I mean doesn’t that character [Rebecca Bloomwood] make you want to scream and shake her, all the while telling her to get a life and GET IT TOGETHER!?

…what, like I should always be reading Proust and intellectual books to develop my brain and mind further or else I’m some woolly-minded fluff-brained sheep who is part of the gooey-eyed Sheeple?

I love Becky Bloomwood.

She reminds me of myself, sometimes. I can see myself in her actions and the way she acts, and I think if she were a real person in real life, we’d be very, very good friends.

Or at least, I’d want to be her friend.

She’s everything a friend should be – witty, fun, loyal, non-judgmental, indignant on your behalf and generous to a fault.

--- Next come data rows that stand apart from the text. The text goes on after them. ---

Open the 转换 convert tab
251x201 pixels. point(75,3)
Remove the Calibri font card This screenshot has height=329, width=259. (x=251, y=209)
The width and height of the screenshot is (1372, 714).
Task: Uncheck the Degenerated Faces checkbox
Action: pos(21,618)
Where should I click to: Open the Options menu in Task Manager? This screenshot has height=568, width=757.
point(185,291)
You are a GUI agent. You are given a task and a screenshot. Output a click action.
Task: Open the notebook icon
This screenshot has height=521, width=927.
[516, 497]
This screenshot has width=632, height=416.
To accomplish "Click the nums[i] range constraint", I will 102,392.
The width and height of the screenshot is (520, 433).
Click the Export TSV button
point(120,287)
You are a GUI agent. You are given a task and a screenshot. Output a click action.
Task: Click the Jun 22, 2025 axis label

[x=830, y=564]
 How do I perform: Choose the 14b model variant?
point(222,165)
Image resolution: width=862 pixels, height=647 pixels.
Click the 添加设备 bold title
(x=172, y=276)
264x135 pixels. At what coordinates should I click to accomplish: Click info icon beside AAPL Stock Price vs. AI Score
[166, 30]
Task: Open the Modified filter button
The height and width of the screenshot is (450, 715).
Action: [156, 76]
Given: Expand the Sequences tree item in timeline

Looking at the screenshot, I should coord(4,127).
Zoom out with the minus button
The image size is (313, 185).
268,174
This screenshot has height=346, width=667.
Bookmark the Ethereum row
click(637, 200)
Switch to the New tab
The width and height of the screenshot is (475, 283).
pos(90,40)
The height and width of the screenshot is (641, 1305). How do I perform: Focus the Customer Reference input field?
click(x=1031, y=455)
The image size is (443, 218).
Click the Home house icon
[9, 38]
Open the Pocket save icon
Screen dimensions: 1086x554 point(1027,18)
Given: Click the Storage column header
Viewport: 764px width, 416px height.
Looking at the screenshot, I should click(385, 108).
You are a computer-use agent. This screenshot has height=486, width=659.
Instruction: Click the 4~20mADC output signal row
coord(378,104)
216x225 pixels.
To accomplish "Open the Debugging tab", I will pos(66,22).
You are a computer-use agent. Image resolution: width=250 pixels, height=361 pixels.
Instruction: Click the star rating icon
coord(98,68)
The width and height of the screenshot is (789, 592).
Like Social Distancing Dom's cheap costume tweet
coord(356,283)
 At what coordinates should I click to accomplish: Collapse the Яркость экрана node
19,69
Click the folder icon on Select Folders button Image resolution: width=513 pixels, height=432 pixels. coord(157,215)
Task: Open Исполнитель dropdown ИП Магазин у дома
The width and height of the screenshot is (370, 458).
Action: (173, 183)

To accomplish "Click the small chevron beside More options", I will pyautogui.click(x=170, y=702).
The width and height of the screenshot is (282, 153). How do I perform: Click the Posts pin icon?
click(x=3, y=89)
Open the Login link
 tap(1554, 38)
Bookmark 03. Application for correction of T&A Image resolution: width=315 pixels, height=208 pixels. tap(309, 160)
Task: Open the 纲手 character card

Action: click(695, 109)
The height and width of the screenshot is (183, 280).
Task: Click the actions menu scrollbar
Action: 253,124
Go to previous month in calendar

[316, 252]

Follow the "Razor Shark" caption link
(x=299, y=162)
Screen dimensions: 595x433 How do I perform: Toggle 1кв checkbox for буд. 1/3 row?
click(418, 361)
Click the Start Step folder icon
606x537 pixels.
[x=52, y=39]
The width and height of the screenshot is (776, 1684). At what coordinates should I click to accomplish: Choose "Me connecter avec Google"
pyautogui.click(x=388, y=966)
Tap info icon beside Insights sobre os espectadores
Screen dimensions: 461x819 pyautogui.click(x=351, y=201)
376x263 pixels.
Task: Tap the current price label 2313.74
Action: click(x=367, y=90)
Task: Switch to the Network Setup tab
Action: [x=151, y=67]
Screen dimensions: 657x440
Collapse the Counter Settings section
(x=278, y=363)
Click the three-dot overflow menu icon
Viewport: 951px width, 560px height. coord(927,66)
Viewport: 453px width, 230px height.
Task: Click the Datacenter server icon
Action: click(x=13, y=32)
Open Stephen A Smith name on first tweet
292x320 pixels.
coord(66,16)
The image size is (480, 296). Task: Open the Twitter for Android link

Anyway, the way I see it, chicklit is good escapist literature.

I like reading it because it makes me laugh (Kinsella in particular, has a real knack for writing things that has made me snort audibly without meaning to), and because I am already way too serious for my career and in my life that I need a little levity once in a while.

Maybe it’s stupid to some people, but I like reading familiar storylines over and over again. You know, the girl, the shopping addiction, the detailing out of outfits and the guy that inevitably comes around and was not perfect for her in the first place, but has swept her off her feet.

Jane Austen anyone?

Pride and Prejudice with Mr. Darcy was probably the originator of all things chicklit and we consider Austen’sΒ works to be “classic literature”!

I don’t think reading stuff like chicklit makes me brain dead or act any differently. I’m not dumber as a result, I’m happy to read it and it is a great way for me to unwind and relax quietly.

What about you? Love it? Hate it?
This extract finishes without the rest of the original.